TO DO ->
1 > Write out the passage on Siegfried word for word, starting with "Siegfried's role as" and going on through "smith named Eckerich.".
2 > Extend the passage on Siegfried, picking up right after its final sentence.

In the Rosengarten zu Worms (c. 1250), Siegfried is betrothed to Kriemhild and is one of the twelve heroes who defends her rose garden in Worms. Kriemhild decides that she would like to test Siegfried's mettle against the hero Dietrich von Bern, and so she invites him and twelve of his warriors to fight her twelve champions. When the fight is finally meant to begin, Dietrich initially refuses to fight Siegfried on the grounds that the dragon's blood has made Siegfried's skin invulnerable. Dietrich is convinced to fight Siegfried by the false news that his mentor Hildebrand is dead and becomes so enraged that he begins to breathe fire, melting Siegfried's protective layer of horn on his skin. He is thus able to penetrate Siegfried's skin with his sword, and Siegfried becomes so afraid that he flees to Kriemhild's lap. Only the reappearance of Hildebrand prevents Dietrich from killing Siegfried.

Siegfried's role as Kriemhild's fiancé does not accord with the Nibelungenlied, where the two are never formally betrothed. The detail that Kriemhild's father is named Gibich rather than Dancrat, the latter being his name in the Nibelungenlied, shows that the Rosengarten does include some old traditions absent in that poem, although it is still highly dependent on the Nibelungenlied. Some of the details agree with the Thidrekssaga. Rosengarten A mentions that Siegfried was raised by a smith named Eckerich.

=== Þiðrekssaga ===

Although the Þiðrekssaga (c. 1250) is written in Old Norse, the majority of the material is translated from German (particularly Low German) oral tales, as well as possibly some from German written sources such as the Nibelungenlied. Therefore, it is included here.

The Thidrekssaga refers to Siegfried both as Sigurd (Sigurðr) and an Old Norse approximation of the name Siegfried, Sigfrœð. He is the son of king Sigmund of Tarlungaland (probably a corruption of Karlungaland, i.e. the land of the Carolingians) and queen Sisibe of Spain. When Sigmund returns from a campaign one day, he discovers his wife is pregnant, and believing her to be unfaithful to him, he exiles her to the "Swabian Forest" (the Black Forest?), where she gives birth to Sigurd. She dies after some time, and Sigurd is suckled by a hind before being found by the smith Mimir. Mimir tries to raise the boy, but Sigurd is so unruly that Mimir sends him to his brother Regin, who has transformed into a dragon, in the hopes that he will kill the boy. Sigurd, however, slays the dragon and tastes its flesh, whereby he learns the language of the birds and of Mimir's treachery. He smears himself with dragon's blood, making his skin invulnerable, and returns to Mimir. Mimir gives him weapons to placate him, but Sigurd kills him anyway. He then encounters Brynhild (Brünhild), who gives him the horse Grane, and goes to King Isung of Bertangenland.

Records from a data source

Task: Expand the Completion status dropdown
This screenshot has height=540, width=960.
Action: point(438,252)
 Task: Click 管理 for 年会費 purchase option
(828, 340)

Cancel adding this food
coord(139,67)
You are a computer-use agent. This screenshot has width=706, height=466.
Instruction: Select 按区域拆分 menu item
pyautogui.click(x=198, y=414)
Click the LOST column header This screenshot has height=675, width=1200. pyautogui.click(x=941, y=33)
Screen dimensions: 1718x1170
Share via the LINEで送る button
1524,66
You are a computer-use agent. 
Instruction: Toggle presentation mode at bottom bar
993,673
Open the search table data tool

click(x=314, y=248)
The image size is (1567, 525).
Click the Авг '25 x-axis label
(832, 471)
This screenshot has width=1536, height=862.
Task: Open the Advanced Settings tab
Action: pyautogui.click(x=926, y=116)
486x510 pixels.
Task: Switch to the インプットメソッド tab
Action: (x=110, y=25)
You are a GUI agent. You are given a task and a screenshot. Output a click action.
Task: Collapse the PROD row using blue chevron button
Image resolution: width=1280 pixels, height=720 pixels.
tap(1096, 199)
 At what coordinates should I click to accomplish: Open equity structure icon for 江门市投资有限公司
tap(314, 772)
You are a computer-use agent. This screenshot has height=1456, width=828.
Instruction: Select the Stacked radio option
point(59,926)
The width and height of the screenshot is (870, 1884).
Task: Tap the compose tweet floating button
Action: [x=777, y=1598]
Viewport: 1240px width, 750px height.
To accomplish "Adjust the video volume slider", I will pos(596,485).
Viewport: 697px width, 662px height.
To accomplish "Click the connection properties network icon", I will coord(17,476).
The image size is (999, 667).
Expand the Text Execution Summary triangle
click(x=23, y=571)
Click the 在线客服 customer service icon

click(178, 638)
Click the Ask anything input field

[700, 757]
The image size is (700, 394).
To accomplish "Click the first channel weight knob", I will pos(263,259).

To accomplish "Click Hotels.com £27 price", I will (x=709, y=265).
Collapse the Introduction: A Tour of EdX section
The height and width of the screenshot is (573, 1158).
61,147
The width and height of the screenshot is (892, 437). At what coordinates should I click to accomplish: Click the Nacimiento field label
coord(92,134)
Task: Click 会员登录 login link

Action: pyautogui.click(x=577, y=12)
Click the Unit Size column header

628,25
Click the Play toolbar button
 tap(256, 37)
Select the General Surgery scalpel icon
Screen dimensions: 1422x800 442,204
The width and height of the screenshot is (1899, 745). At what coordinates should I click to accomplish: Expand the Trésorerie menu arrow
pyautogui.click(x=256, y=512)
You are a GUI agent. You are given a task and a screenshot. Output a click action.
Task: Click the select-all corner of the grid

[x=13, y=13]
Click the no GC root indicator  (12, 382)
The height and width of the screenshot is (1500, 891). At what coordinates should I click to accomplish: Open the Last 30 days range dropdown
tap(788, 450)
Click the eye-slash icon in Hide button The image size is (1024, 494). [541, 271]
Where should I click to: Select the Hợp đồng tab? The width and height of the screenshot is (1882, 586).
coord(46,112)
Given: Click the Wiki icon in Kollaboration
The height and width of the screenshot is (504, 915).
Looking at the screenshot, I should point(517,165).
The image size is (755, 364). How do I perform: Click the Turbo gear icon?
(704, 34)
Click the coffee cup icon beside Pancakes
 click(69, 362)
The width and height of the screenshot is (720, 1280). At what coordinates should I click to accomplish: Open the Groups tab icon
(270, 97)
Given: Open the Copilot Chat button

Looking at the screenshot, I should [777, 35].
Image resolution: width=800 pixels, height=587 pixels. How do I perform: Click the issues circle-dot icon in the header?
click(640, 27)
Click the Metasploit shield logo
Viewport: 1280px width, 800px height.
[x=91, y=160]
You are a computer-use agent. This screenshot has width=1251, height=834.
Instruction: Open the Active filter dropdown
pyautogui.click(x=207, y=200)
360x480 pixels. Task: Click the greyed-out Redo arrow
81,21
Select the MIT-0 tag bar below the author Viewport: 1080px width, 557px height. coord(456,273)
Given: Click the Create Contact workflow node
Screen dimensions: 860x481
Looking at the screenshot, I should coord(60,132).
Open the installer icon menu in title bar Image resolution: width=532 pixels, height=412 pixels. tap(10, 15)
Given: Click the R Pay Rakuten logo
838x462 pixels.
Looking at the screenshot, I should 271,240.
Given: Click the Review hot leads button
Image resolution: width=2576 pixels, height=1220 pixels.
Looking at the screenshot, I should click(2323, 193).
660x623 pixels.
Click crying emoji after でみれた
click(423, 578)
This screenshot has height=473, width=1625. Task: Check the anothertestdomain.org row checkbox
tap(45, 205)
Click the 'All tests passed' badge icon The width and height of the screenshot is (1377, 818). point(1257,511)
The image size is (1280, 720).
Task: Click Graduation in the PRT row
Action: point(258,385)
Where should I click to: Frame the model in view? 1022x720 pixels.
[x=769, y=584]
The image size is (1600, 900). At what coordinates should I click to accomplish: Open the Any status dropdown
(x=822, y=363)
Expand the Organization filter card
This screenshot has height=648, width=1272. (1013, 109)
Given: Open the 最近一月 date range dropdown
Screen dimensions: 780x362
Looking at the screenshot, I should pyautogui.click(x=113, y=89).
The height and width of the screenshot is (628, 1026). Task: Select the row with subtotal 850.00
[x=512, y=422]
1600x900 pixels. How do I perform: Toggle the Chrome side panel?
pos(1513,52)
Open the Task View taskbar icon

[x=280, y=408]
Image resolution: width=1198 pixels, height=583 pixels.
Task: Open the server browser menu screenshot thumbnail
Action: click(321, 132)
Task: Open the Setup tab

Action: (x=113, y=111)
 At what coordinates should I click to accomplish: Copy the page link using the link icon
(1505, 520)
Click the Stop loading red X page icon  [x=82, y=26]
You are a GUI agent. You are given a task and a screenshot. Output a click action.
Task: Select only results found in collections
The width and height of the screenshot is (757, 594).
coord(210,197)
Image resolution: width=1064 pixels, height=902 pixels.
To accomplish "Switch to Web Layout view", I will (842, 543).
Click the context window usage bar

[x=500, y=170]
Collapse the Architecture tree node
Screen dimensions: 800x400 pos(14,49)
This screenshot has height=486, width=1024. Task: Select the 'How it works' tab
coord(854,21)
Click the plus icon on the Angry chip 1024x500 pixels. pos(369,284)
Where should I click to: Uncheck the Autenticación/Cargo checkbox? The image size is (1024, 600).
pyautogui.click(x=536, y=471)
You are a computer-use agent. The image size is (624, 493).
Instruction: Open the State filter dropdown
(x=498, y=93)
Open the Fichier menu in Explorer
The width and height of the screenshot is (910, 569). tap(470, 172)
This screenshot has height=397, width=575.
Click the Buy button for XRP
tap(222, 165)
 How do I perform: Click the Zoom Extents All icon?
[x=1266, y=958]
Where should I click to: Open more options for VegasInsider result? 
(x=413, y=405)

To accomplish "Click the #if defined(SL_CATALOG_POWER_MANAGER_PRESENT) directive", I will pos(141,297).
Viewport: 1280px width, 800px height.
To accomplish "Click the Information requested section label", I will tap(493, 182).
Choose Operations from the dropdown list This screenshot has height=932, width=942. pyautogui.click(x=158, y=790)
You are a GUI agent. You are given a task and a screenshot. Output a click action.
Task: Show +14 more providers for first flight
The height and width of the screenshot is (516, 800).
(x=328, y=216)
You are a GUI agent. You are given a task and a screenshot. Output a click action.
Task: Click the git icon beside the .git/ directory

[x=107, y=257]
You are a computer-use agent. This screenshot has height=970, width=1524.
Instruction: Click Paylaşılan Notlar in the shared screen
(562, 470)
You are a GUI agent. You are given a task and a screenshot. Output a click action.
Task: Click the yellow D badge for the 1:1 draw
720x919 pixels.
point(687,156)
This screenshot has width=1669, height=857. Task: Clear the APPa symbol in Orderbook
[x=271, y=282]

ANSWERS TO THE EXERCISES ->
1 >
Siegfried's role as Kriemhild's fiancé does not accord with the Nibelungenlied, where the two are never formally betrothed. The detail that Kriemhild's father is named Gibich rather than Dancrat, the latter being his name in the Nibelungenlied, shows that the Rosengarten does include some old traditions absent in that poem, although it is still highly dependent on the Nibelungenlied. Some of the details agree with the Thidrekssaga. Rosengarten A mentions that Siegfried was raised by a smith named Eckerich.

2 >
One day Thidrek (Dietrich von Bern) comes to Bertangenland; he fights against Sigurd for three days. Thidrek is unable to wound Sigurd because of his invulnerable skin, but on the third day, Thidrek receives the sword Mimung, which can cut through Sigurd's skin, and defeats him. Thidrek and Sigurd then ride to King Gunnar (Gunther), where Sigurd marries Gunnar's sister Grimhild (Kriemhild). Sigurd recommends to Gunnar that he marry Brynhild, and the two ride to woo for her. Brynhild now claims that Sigurd had earlier said he would marry her (unmentioned before in the text), but eventually she agrees to marry Gunnar. She will not, however, allow Gunnar to consummate the marriage, and so with Gunnar's agreement, Sigurd takes Gunnar's shape and deflowers Brynhild, taking away her strength. The heroes then return with Brynhild to Gunnar's court.

Sometime later, Grimhild and Brynhild fight over who has a higher rank. Brynhild claims that Sigurd is not of noble birth, after which Grimhild announces that Sigurd and not Gunnar deflowered Brynhild. Brynhild convinces Gunnar and Högni (Hagen) to murder Sigurd, which Högni does while Sigurd is drinking from a spring on a hunt. The brothers then place his corpse in Grimhild's bed, and she mourns.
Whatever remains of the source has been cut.